Another solution to implement the CPG is using FPGAs as the hardware platform. The CPG is programmed in either VHDL or Verilog and download it onto the FPGA. This approach provide the hardware efficiency with software flexibility. In (Torres-Huitzil, 2008), Torres and Girau present an implementation of a CPG module based on the Amari-Hopfield structure into pure FPGA hardware. In their work, they have chosen to attached the CPG implementation to a Microblaze soft-core processor running uclinux. By doing this, they achieve the computation speed from having the CPG running the mathematical operations in the FPGA hardware making it possible to achieve some degree of parallelization in the calculations and then having the soft-core CPU free to handle other high level control algorithms and this could change the control parameters on the CPG implementation. Barron et al in (Barron-Zambrano et al., 2010b) present a FPGA implementation of a controller, based on CPG, to generate adaptive gait patterns for quadruped robots. The proposed implementation is based on an specific digital module for CPGs attached to a soft-core processor so as to provide an integrated and flexible embedded system. Experimental results
show that the proposed implementation is able to generate suitable gait patterns, such as walking, trotting, and galloping.
Other CPGs implementations are using microprocessor. It gives the designer more freedom, because it is not constrained by the difficulty of designing e.g. a differential analog circuits.
These implementations using a scheme where the control is distributed trough the robotbody. The first implementation example of these is presented by (Inagaki et al., 2006). In that work, Inagaki et al proposed a method to control gait generation and walking
speed control for an autonomous decentralized multi-legged robot using CPGs. The robot locomotion control is composed by subsystems. Each subsystem controls a leg and has a microcomputer. The subsystems are connected mechanically and communicate with
neighbors. Each microcomputer calculates the dynamics of two oscillators, sends and receives the dynamic results from neighbor subsystems. The gait generation and the walking speed control are achieved by controlling the virtual energy of the oscillators (Hamiltonian). A real
robot experiment showed the relationship to the Hamiltonian, the actual energy consumption and the walking speed. The effectiveness of the proposed method was verified. The proposed controller can be generalized as a wave pattern controller, especially for robots
that have homogeneous components. In (Crespi & Ijspeert, 2006), Crespi and Ijspeert proposed an amphibious snake robot designed for both serpentine locomotion (crawling) and swimming. It is controlled by an on-board CPG inspired by those found in vertebrates.

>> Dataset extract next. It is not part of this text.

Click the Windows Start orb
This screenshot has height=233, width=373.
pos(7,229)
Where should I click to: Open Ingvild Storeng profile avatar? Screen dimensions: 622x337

The AmphiBot II robot is designed to be modular: it is constructed out of several identical segments, named elements. Each element contains three printed circuits (a power board, a proportional-derivative motor controller and a small water detector) connected with a flat
cable, a DC motor with an integrated incremental encoder, a set of gears. The elements are connected (both mechanically and electrically) using a compliant connection piece fixed to the output axis. The main contribution of this article is a detailed characterization of how the CPG
parameters (i.e., amplitude, frequency and wavelength) influence the locomotion speed of the robot.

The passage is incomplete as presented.